Directions for this task: What is the number of lines in these entries that contain "icon"? State it alone.

Dataset records:

- - - -

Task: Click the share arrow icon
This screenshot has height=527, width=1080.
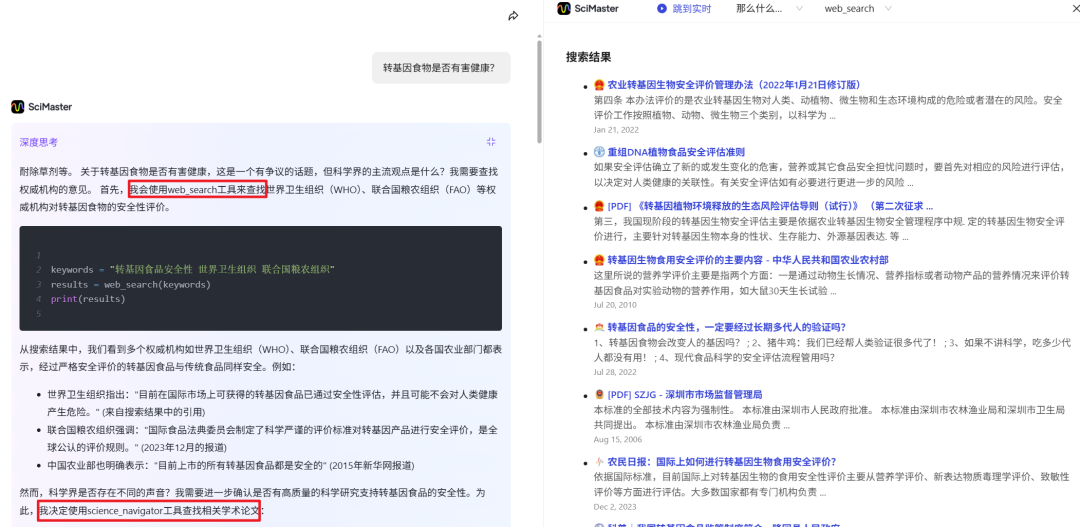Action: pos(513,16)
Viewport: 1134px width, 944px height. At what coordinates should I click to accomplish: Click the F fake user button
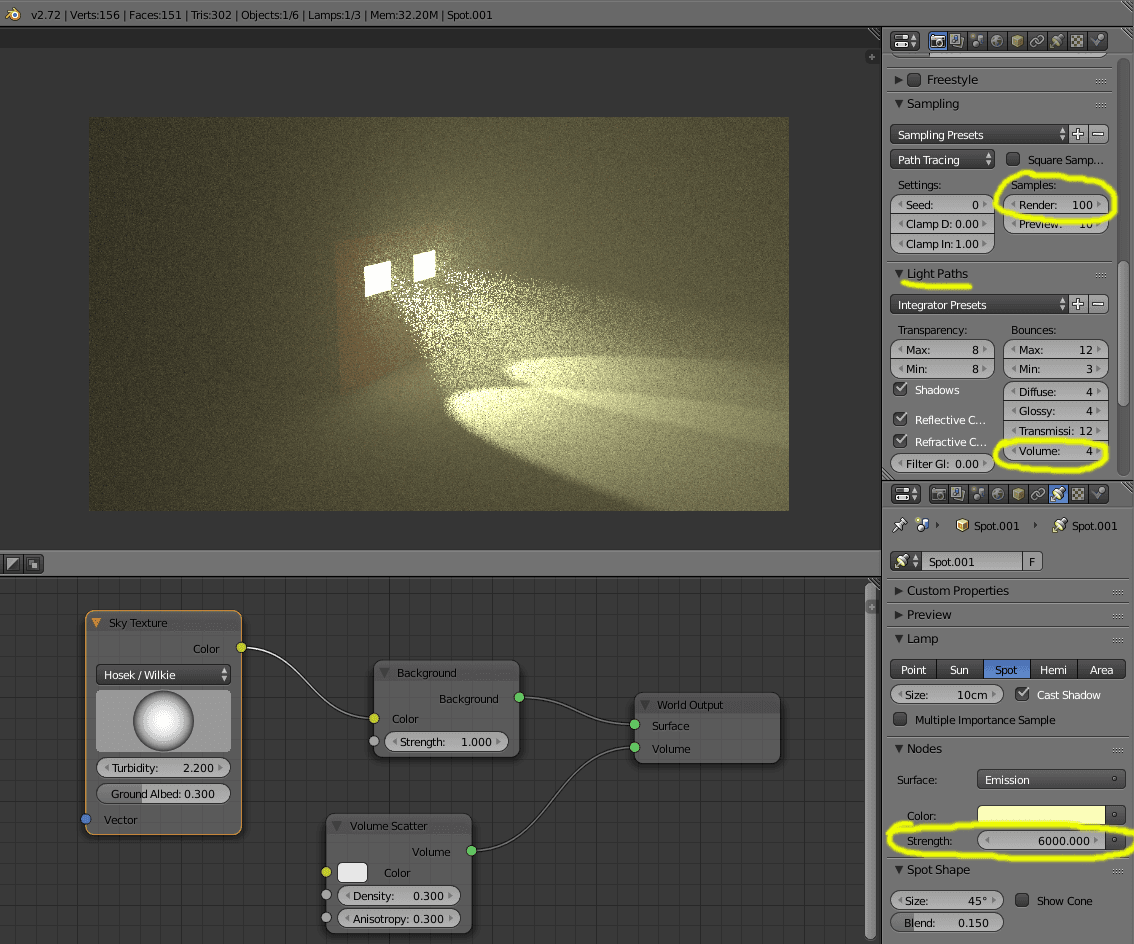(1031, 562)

- - - -

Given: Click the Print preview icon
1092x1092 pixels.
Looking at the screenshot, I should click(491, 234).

- - - -

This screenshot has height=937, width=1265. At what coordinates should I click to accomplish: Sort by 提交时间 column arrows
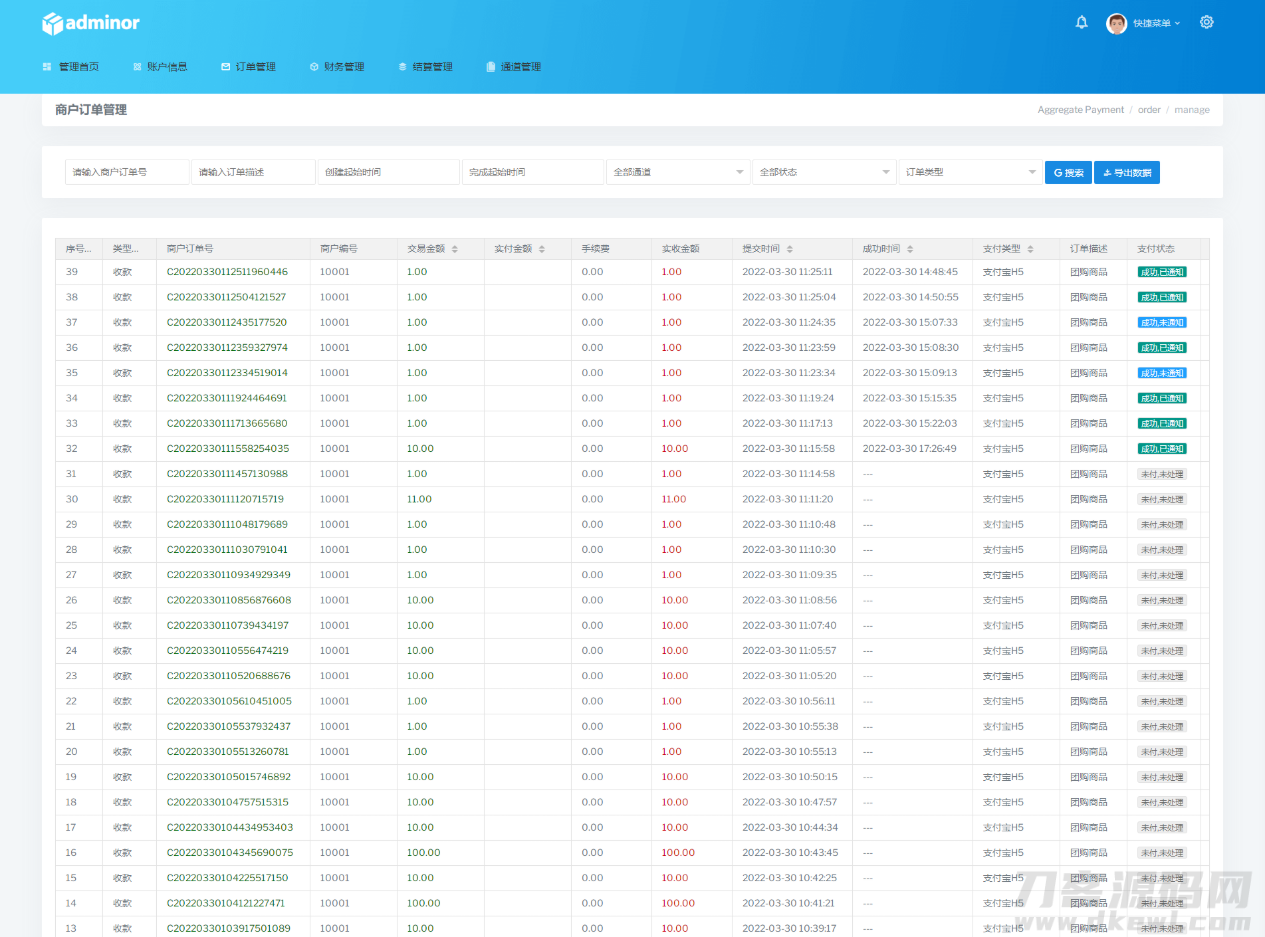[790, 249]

- - - -

Response to this task: 2